Resistência prolongada da comunidade local
Agastada, a comunidade de Cubo reivindicou, de diversas formas, a indemnização pelo gado perdido, a redefinição dos limites da fazenda do bravio da Karingani Game Reserve e vedação da área na totalidade, assim como a manutenção do vale de Xilalane. No dia em que se anunciou a transformação daquela área em reserva do Estado o líder de Cubo despojou-se do seu traje oficial, anunciando que não queria compactuar com injustiças perpetradas pelo próprio Governo. Adicionalmente, a população da aldeia recusou-se a participar no último censo geral da população e habitação, alegando que se as suas exigências não eram atendidas era porque não eram tidos como cidadãos nacionais. Acto contínuo, os membros do partido Frelimo, naquele povoado, renunciaram, publicamente, à sua filiação partidária. Esta atitude despoletou visitas precipitadas da Governadora da Província de Gaza, Stela Pinto Zeca, a 5 de Agosto de 2017 e do Ministro da Terra, Ambiente e Desenvolvimento Rural, Celso Correia, no dia 30 de Agosto do ano passado. Os dois governantes prometeram, na ocasião, resolver o conflito que a comunidade de Cubo tinha com a Karingani Game Reserve, começando por obrigar a empresa a indemnizar os criadores que perderam o seu gado, ao realinhamento dos limites da fazenda do bravio seguido pela colocação da vedação, em toda a sua extensão, com o envolvimento dos membros da comunidade de Cubo.

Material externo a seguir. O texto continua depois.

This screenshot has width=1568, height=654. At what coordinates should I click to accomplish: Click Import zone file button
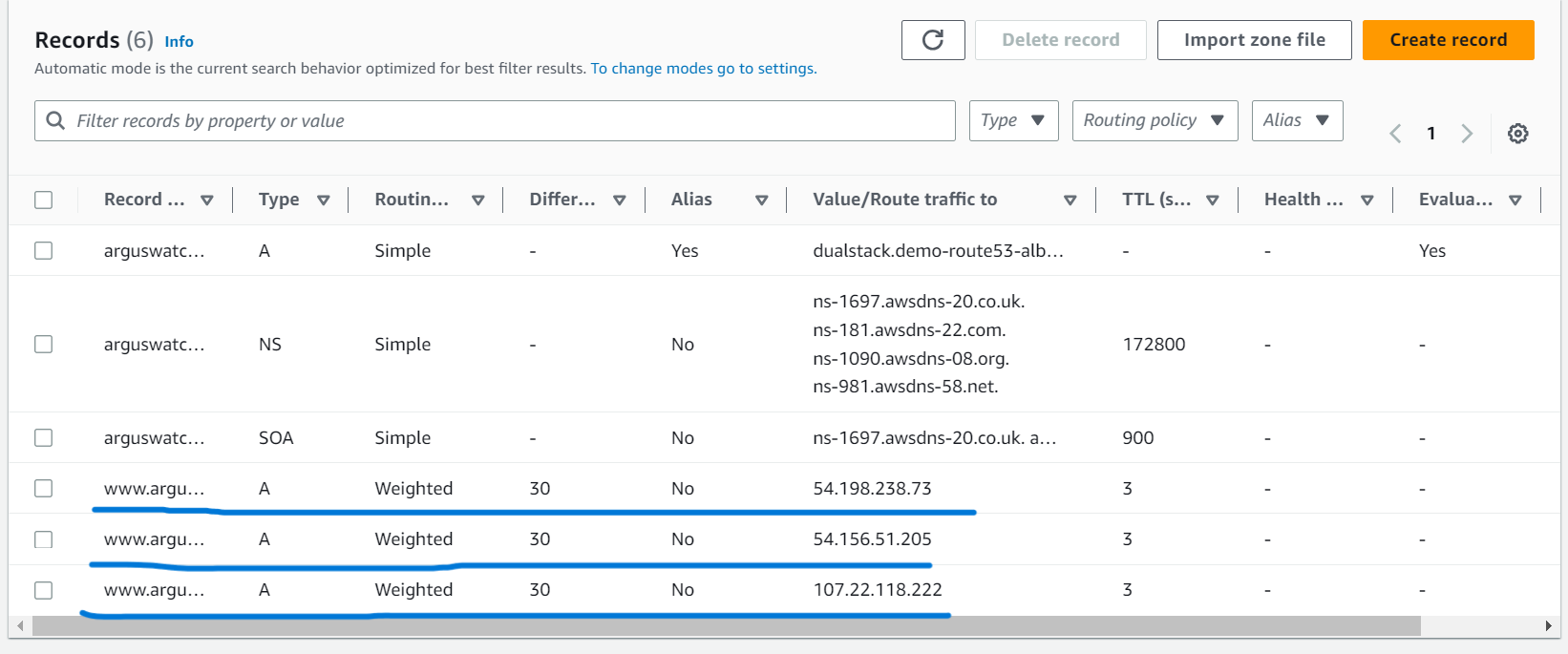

Satisfeitas todas as exigências, a comunidade daquele povoado e a Karingani Game Reserve estão hoje de mãos dadas e, prevêem, para breve, o arranque do projecto de parceria na construção e exploração de um lodge comunitário, numa área de 10.000 hectares, pertencente à população da aldeia. Na fase de construção deste empreendimento serão contratados, de acordo com Reinecke Janse Van Rensburg, 30 membros da comunidade de Cubo..
Para o CTV, o desfecho do conflito de Cubo mostra que as comunidades rurais requerem ainda um elevado nível de apoio e de intervenção directa de actores externos como é o caso das Organizações Não Governamentais, para a defesa dos seus direitos à terra e a outros recursos naturais. O nível de esforço despendido pelo CTV para a mediação e resolução do conflito de Cubo, processo que decorreu de forma ininterrupta desde finais de 2014 a inícios de 2018, ajuda a esclarecer a dimensão deste problema que não é novo.